Leopoldo alzó la vista con mucha precaución y reconoció por fin a uno de los tahures de bronce a los que desplumaba años atrás en el reservado del cuchitril de la vieja Dorotea. El más orgulloso de todos. El que le miraba lleno de odio cuando se retiraba con sus ganancias.
—No te pienso matar —continuó el general—. No me mancho las manos con un gusano. La ruina es un castigo mucho peor pa un hombre como tú…

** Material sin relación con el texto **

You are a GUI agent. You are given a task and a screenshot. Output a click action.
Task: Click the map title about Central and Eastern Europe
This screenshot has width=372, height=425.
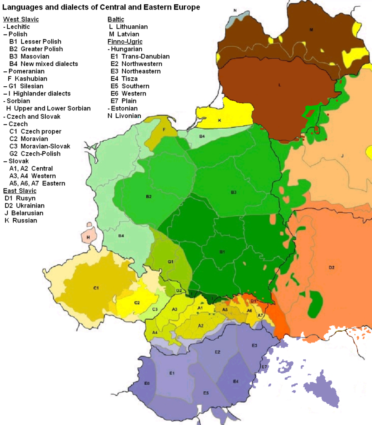click(x=101, y=7)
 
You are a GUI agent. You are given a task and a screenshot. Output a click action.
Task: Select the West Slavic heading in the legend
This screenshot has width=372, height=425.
click(x=21, y=19)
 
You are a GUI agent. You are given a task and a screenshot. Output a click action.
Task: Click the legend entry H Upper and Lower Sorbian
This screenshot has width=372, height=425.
click(x=48, y=108)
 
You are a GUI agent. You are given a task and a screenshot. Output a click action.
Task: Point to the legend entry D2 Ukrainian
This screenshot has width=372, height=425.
click(x=25, y=205)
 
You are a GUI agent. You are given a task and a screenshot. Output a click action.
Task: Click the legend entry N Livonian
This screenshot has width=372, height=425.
click(x=124, y=116)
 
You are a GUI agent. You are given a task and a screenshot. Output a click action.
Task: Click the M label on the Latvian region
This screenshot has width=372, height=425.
click(x=310, y=30)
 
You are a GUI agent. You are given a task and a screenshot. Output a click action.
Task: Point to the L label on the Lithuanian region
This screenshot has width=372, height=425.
click(x=280, y=85)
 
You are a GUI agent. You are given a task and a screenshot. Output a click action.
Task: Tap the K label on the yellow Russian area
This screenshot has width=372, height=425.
click(x=220, y=120)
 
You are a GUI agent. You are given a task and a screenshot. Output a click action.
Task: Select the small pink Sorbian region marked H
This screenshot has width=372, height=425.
click(x=89, y=237)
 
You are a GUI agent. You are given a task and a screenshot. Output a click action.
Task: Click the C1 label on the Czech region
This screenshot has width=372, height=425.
click(x=96, y=287)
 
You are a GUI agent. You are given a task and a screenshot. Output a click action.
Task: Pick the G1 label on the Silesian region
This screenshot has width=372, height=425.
click(x=170, y=262)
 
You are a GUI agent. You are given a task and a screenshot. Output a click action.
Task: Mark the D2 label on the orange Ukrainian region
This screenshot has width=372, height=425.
click(x=331, y=267)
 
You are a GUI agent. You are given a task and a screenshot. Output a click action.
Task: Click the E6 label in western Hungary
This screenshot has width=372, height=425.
click(x=147, y=383)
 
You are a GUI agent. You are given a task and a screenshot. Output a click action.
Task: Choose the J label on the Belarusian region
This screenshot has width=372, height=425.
click(x=342, y=156)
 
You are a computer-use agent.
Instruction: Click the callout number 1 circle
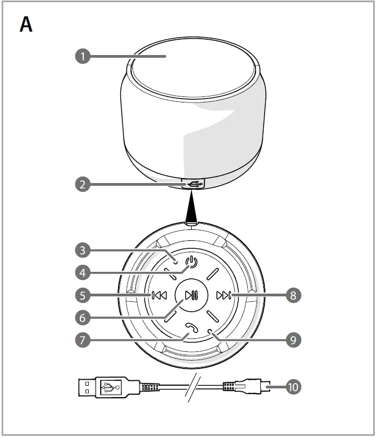tap(82, 56)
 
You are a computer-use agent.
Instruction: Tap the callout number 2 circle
tap(82, 184)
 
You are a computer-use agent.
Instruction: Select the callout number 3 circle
tap(82, 251)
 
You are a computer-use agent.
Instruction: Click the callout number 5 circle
tap(82, 296)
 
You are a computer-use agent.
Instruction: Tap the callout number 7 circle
tap(82, 340)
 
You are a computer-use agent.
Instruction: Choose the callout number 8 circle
tap(292, 296)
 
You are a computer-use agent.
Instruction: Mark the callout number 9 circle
tap(292, 340)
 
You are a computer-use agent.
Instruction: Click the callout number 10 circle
tap(292, 387)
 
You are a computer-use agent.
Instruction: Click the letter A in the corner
tap(26, 25)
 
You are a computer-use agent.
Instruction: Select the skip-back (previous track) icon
tap(159, 296)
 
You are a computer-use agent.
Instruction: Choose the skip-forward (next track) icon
tap(223, 296)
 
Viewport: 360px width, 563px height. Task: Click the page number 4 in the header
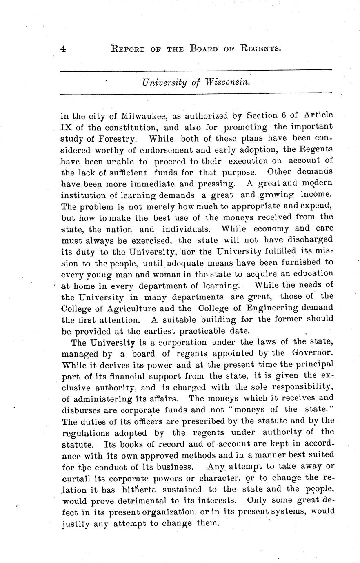[x=63, y=49]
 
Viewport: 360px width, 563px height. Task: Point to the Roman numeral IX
[x=67, y=127]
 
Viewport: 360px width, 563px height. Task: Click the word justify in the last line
[x=75, y=523]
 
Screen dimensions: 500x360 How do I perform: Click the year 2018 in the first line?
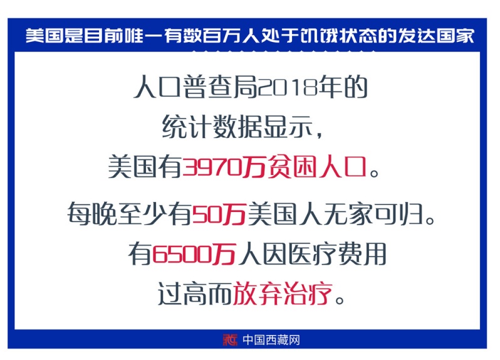click(x=288, y=87)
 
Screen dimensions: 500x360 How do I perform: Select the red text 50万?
click(x=219, y=213)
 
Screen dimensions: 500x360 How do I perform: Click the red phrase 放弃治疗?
click(x=283, y=294)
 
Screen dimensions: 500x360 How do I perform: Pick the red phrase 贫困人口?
click(x=317, y=166)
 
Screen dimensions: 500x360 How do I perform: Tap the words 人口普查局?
click(x=195, y=87)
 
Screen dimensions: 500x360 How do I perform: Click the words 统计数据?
click(x=212, y=127)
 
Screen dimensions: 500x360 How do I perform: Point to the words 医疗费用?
click(x=336, y=254)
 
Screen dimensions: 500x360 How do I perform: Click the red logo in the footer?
click(x=230, y=339)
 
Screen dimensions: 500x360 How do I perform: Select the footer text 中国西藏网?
click(x=271, y=340)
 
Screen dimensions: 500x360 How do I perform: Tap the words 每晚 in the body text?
click(x=92, y=213)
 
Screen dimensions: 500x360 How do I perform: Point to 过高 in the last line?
click(x=182, y=294)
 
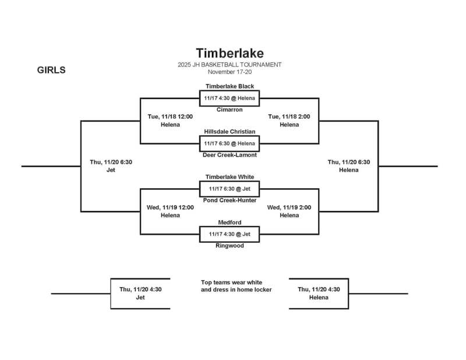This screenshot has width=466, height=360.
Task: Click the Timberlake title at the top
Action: coord(230,54)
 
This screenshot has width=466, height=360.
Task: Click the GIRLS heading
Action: coord(51,70)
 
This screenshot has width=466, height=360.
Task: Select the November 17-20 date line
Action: coord(230,72)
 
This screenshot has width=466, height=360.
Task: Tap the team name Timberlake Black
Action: coord(230,86)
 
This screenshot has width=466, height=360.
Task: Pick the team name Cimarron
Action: coord(230,110)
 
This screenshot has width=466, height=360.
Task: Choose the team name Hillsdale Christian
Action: coord(230,132)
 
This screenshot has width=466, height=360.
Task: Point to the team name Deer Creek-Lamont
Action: coord(230,155)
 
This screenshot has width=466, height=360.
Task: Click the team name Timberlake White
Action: coord(230,177)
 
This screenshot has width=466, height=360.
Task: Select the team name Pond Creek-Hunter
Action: coord(230,200)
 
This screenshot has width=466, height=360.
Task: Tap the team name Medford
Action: coord(230,223)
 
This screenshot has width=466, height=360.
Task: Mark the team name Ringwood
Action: coord(230,246)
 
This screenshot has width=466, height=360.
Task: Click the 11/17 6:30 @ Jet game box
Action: coord(230,189)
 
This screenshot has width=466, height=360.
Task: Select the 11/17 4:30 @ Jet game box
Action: coord(230,234)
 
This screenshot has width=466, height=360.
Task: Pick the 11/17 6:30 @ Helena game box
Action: coord(230,143)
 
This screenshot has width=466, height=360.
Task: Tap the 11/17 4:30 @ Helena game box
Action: coord(230,98)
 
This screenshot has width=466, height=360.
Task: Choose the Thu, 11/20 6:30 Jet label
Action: coord(111,166)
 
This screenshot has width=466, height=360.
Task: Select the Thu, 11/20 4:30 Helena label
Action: coord(319,293)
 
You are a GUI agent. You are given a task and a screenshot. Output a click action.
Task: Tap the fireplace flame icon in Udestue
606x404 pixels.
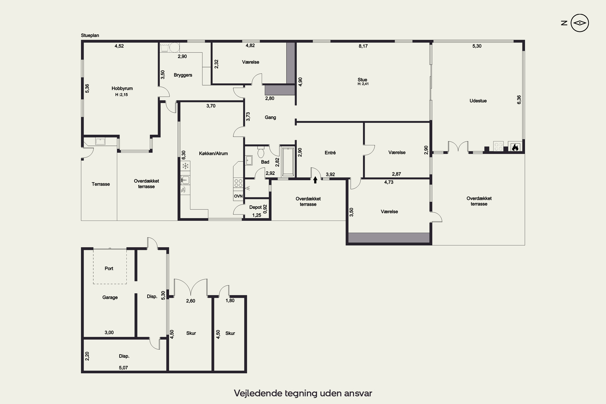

Hizo una señal a su lugarteniente, que se guardó el revólver y se alejó a toda prisa del porche. El mulato escupió sobre Leopoldo, bajó las escaleras en dos saltos y se subió al caballo de un salto ágil. Leopoldo respiró aliviado cuando vio que los mambises se alejaban del batey, guiándose en la luz crepuscular con las antorchas que habían encendido. Se sentía agotado, dolorido e incapaz de mover un solo dedo. Los párpados le pesaban. Sólo deseaba dormir y olvidarse de todos sus problemas. Aunque fuera por unas horas.
El grito de Guillermo le sacó del repentino letargo:
—Padre, debemos alejarnos de la casa… ¡Se está quemando!
Sin abrir apenas los ojos, Leopoldo dejó que Guillermo le ayudara a levantarse y se apoyó en él mientras descendían los cuatro escalones del porche. De pronto, notó que su hijo se había detenido. Alzó los párpados y vio lo que paralizaba a Guillermo. El batey estaba tan iluminado como si fuera de día por las llamas que se elevaban desde la casa de calderas, la casa de molienda, la casa de purga… Incluso los barracones de los esclavos ardían como teas.
—¡El almacén! —vociferó Guillermo. Soltó a su padre y corrió hacia el edificio que había albergado sus últimas esperanzas y ahora se quemaba como los demás. Debía sacar de allí todas las cajas que pudiera.
—¡Vuelve, insensato! —le ordenó Leopoldo.
Al comprobar que ese imprudente no le obedecía, se rodeó el dolorido torso con los brazos y echó a correr detrás de él. Cuando alcanzó la puerta del almacén, Guillermo ya había entrado. En medio de su angustia, Leopoldo vio que se aproximaban Babú, otro esclavo joven y varias negras que atendían la casa, entre ellas la cocinera. Le adelantaron y se precipitaron dentro de ese caldero de fuego y humo del que empezaba a brotar un olor dulzón. Leopoldo meneó la cabeza. ¿Acaso se habían vuelto todos locos? ¿Cómo iban a salir de semejante trampa? Entonces imaginó a su hijo quemándose ahí dentro y por primera vez en su vida el corazón se le encogió de preocupación por alguien que no era él mismo.
—¡Guillermo! —aulló, enloquecido—. ¡Guillermo!
Sin cesar de dar voces, Leopoldo Bazán se adentró en ese infierno para sacar a su hijo de ahí como fuera.